Teoria Institucional Douglas North

A ASCENSÃO DO MUNDO OCIDENTAL

A base da proposta de North pode ser encontrada na leitura que faz do caso de sucesso das economias do Ocidente, notadamente da Europa Ocidental e Esta­dos Unidos. Estas, segundo o autor, conseguiram desenvolver instituições capazes de atingir o crescimento econômico de longo prazo. O processo histórico do surgi­mento do capitalismo no mundo ocidental seria, portanto, a “matéria-prima” de seu trabalho The Rise of the Western World: A New Economic History, de 1973.
Em co-autoria com Robert Paul Thomas, procura mostrar como a Holanda e Inglaterra foram capazes de superar com sucesso as dificuldades impostas pela tran­sição do feudalismo para o capitalismo. Para os autores, o grande avanço ocorrido nesses dois países, depois replicado pela porção ocidental do continente e mais à frente pela Nova Inglaterra, ocorre antes da chamada Revolução Industrial.

### Seção de dados
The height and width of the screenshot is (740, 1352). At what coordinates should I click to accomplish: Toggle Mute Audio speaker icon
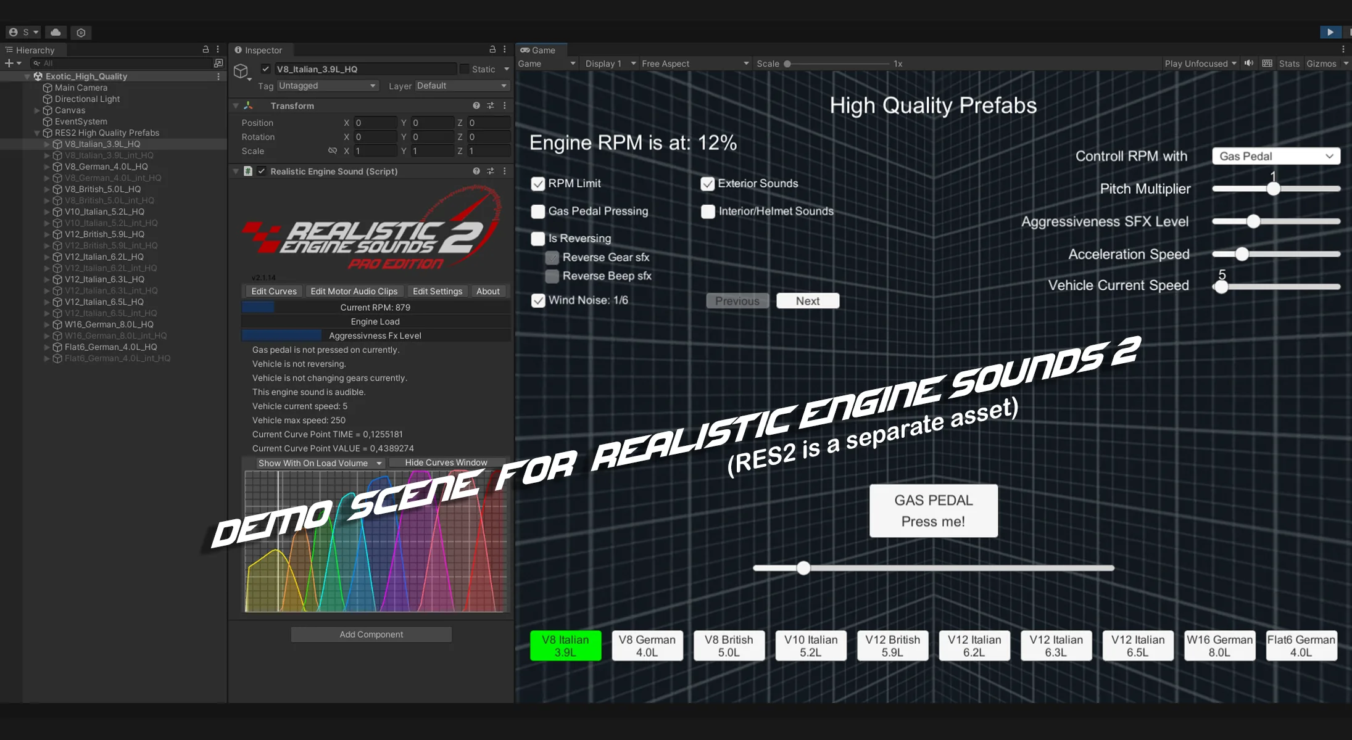pyautogui.click(x=1249, y=64)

### Instrução 1
Responda com base no extrato da página:
(a) Em que ano saiu o trabalho The Rise of the Western World: A New Economic History?
(b) Quem é o coautor desse trabalho?
(c) Antes de qual acontecimento ocorreu o grande avanço dos dois países estudados?
### Instrução 2
Liste todos os países citados pelo nome no extrato da página.
### Instrução 3
Transcreva o extrato da página desde as palavras "Em co-autoria com", parando logo após "chamada Revolução Industrial.".
Os dados não servem para nada aqui.

### Resposta correta 1
(a) Em 1973.
(b) Robert Paul Thomas.
(c) Antes da chamada Revolução Industrial.

### Resposta correta 2
Estados Unidos, Holanda e Inglaterra.

### Resposta correta 3
Em co-autoria com Robert Paul Thomas, procura mostrar como a Holanda e Inglaterra foram capazes de superar com sucesso as dificuldades impostas pela tran­sição do feudalismo para o capitalismo. Para os autores, o grande avanço ocorrido nesses dois países, depois replicado pela porção ocidental do continente e mais à frente pela Nova Inglaterra, ocorre antes da chamada Revolução Industrial.